DHS and chemical industry push for extension of CFATS

The chemical industry and the Department of Homeland Security are teaming up to streamline chemical plant security requirements and encourage lawmakers to extend the Chemical Facility Anti-Terrorism Standards.

The American Chemistry Council announced earlier in January that it would improve CFATS through a partnership with DHS to strengthen security enhancements at chemical facilities. The federal law that authorizes CFATS expires in March but lawmakers may consider an extension, Inside EPA reports.

David Wulf, the director of DHS' Infrastructure Security Compliance Division, said that the partnership will improve U.S. national security.

"I firmly believe that DHS and the chemical industry have a shared stake in the success of the CFATS program, and - in the 18 months I've had the privilege to serve at ISCD - I've been struck by how dedicated (Society of Chemical Manufacturers and Affiliates) members and stakeholders across the chemical and oil/natural gas sectors have been to working with ISCD to foster the security of our nation's highest-risk chemical infrastructure," Wulf said, according to Inside EPA.

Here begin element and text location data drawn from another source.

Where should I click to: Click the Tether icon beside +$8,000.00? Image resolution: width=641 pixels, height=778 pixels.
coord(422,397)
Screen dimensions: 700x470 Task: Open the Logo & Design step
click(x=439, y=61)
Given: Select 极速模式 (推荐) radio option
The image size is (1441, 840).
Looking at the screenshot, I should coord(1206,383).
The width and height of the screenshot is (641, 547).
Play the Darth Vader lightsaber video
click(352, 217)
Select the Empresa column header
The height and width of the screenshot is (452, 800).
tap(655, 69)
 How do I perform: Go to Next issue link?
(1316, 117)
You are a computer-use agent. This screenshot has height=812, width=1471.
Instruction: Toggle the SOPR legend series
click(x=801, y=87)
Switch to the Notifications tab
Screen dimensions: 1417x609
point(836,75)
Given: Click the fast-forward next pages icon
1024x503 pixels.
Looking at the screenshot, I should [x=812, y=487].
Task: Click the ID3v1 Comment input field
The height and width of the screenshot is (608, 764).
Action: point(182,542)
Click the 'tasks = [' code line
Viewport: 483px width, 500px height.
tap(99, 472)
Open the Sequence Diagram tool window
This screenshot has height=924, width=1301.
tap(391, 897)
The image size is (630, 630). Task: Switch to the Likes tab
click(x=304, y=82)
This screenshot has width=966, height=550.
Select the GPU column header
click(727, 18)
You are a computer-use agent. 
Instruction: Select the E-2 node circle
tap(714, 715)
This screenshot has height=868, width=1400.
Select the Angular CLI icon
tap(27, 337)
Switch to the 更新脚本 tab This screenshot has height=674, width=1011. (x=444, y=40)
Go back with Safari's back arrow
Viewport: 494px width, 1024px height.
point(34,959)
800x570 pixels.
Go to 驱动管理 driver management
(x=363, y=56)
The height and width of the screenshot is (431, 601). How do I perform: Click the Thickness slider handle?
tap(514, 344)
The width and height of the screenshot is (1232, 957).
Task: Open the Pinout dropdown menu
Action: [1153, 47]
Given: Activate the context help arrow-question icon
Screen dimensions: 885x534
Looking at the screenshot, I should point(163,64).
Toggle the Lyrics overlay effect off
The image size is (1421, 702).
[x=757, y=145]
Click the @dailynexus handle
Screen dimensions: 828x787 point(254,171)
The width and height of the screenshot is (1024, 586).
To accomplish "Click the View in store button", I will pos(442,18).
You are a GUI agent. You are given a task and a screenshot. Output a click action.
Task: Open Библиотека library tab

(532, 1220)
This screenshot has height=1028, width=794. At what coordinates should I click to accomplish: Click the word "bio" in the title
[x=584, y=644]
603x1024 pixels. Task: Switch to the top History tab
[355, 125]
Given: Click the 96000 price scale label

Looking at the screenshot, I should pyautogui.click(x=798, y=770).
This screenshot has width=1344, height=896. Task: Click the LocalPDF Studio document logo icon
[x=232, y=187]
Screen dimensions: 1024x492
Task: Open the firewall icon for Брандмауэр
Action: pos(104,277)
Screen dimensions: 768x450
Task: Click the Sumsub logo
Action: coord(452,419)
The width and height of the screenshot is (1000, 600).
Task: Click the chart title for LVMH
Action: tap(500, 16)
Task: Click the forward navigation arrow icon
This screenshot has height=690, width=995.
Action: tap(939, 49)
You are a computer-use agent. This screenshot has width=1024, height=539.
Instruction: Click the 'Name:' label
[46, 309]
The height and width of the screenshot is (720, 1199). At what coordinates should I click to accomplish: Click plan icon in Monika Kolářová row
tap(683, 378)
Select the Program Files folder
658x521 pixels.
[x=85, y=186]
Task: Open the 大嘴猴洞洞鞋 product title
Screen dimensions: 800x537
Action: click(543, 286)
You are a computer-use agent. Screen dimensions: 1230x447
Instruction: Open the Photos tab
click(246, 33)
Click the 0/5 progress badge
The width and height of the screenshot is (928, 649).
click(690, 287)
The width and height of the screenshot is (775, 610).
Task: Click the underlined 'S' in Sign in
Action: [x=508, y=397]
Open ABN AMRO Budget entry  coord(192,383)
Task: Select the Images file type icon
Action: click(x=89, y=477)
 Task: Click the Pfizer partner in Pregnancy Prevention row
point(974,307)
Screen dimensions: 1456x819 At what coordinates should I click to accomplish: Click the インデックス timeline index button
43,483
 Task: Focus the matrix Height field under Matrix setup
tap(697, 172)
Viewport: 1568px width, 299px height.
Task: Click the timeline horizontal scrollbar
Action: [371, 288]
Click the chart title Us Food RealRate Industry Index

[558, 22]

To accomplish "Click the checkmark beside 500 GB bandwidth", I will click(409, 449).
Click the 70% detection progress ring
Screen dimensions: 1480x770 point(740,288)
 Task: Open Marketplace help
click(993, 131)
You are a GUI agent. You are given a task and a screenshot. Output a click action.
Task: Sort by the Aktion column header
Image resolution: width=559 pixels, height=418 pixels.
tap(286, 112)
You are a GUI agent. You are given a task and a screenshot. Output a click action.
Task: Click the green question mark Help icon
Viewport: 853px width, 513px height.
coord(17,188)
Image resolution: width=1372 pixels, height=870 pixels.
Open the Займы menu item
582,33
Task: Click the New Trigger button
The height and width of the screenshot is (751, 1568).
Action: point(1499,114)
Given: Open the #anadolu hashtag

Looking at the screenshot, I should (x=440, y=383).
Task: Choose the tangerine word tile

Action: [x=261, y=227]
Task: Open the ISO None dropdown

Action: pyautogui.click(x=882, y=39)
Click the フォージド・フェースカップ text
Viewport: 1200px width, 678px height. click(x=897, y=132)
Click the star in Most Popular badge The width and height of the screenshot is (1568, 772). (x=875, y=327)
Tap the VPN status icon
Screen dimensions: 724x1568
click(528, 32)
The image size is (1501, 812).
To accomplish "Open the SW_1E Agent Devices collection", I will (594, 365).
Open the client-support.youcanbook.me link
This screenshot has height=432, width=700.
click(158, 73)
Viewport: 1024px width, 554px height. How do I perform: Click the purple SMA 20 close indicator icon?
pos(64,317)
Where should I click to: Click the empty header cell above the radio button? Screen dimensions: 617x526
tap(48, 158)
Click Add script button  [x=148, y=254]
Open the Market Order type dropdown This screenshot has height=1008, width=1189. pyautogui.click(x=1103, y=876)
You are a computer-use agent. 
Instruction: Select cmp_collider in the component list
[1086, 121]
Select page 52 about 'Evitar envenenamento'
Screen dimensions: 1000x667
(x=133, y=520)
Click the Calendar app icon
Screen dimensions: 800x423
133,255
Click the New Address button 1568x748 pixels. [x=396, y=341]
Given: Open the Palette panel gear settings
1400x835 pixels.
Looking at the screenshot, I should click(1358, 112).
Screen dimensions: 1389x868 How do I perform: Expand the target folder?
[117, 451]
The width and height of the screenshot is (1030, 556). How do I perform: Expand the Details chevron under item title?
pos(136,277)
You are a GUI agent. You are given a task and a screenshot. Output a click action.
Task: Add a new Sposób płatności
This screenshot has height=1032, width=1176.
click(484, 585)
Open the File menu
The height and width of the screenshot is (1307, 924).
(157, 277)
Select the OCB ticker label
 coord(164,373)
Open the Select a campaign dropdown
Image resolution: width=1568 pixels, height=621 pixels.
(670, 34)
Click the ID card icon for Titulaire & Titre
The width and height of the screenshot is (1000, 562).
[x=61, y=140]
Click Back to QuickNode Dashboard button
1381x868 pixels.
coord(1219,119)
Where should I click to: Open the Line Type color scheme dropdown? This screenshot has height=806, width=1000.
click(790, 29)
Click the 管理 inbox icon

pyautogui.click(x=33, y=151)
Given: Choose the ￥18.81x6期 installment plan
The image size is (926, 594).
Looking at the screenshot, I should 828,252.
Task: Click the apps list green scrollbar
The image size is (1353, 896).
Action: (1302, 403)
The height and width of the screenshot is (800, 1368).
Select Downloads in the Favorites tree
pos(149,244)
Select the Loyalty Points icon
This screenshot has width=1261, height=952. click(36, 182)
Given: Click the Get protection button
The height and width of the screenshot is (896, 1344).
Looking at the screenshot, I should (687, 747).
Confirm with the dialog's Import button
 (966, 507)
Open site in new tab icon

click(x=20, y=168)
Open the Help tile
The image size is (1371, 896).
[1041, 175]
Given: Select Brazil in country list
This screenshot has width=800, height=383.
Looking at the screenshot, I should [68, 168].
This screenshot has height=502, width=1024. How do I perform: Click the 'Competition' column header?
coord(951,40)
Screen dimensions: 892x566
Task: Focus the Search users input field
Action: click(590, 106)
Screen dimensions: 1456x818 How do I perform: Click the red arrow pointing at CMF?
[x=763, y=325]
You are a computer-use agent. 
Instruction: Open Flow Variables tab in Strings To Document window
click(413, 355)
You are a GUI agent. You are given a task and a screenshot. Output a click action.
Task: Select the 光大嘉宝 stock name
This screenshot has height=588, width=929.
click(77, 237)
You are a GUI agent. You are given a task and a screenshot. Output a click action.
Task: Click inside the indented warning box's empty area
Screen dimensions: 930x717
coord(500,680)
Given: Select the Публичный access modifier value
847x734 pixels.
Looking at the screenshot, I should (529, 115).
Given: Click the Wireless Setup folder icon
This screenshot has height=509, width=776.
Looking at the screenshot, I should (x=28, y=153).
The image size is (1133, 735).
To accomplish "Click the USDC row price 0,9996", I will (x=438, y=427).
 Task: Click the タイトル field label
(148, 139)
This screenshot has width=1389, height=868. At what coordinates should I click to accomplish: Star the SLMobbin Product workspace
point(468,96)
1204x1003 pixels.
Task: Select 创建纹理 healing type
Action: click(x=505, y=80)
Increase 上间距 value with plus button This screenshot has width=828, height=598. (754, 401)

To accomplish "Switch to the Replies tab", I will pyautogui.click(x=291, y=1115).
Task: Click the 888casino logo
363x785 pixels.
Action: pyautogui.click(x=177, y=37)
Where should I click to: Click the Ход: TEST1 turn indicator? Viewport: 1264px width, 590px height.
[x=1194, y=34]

Environmentalists disagree with the plan to strengthen CFATS and have urged the Environmental Protection Association to require inherently safer technology at high-risk chemical plants. Under the Clean Air Act, the EPA can require chemical plants to switch to the use of chemicals that pose less risk in case of release. The CFATS program can exempt facilities and the DHS from putting IST into practice.

Multiple environmental groups released a report on Monday called "The Danger in Our Backyards: The Threat of Chemical Facilities." The report contains findings on the potential of injury and death in case of an accident or terrorist attack at major chemical facilities in populated urban areas.

By reducing the risk of chemicals in the facilities, the environmentalists argue that a potential terrorist attack could result in fewer consequences.

"You can't prevent an attack, you can only prevent the catastrophe that would result," one environmentalist said, according to Inside EPA.

As the deadline approaches for the expiration of CFATS, both sides of the debate plan to enact their differing approaches to chemical security through legislative or regulatory efforts, Inside EPA reports.